I decided to listen to the Old Testament because I have only ever known fragments of it. The classic stories like Adam and Eve, Noah’s Ark, Moses and the Exodus, the Ten Commandments and Lot’s wife turning to salt were about the extent of my knowledge. And some Psalms of course. I wanted to go deeper to understand more of the foundation of the three Abrahamic religions, namely Judaism, Christianity and Islam. Of these three, Islam split off quite early, following the lineage of Ishmael, son of Abraham, while Judaism from whence Christianity originated, followed the lineage of Isaac, Abraham’s other son. However, in Islam, Isaac, Moses and Jesus are still acknowledged as prophets.

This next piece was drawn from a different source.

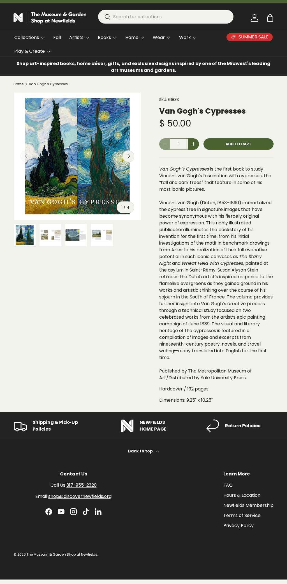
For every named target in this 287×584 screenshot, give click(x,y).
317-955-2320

I was thinking about these things and the language used in the translation of the Old Testament from Hebrew. There’s much begetting, smiting and going in under women. Smite, smitten, smote. I have only been smitten in the positive sense. But I guess that too has the implication of being inflicted a heavy blow, like being hit with Cupid’s arrow.

There are a multitude of abominations and even more circumcisions. King Saul demanded that David bring 100 foreskins of Philistines as a price for Michal, his daughter. How did he carry them back, I wondered. In a bag or perhaps pierced on a stick? I did squirm a little at that thought.  I’m only part way through and I’m already desensitised to the brutal killings, wiping out of whole towns including women, children and ‘sucklings’.

Words have always fascinated me. To tarry for example. In the bible it means to wait or to linger for longer than intended. It has a sense of being delayed by someone or something. Nowadays when we tarry, we are slow in action or in departure, but it is rarely used in everyday speech. I can only imagine it used satirically as in, ‘tarry not, young wench!’

I have tarried too long under the shower. Time to rinse off the ‘erbal conditioner and seize the day, lest I be smote for the abomination of wasting precious resources of this dry country.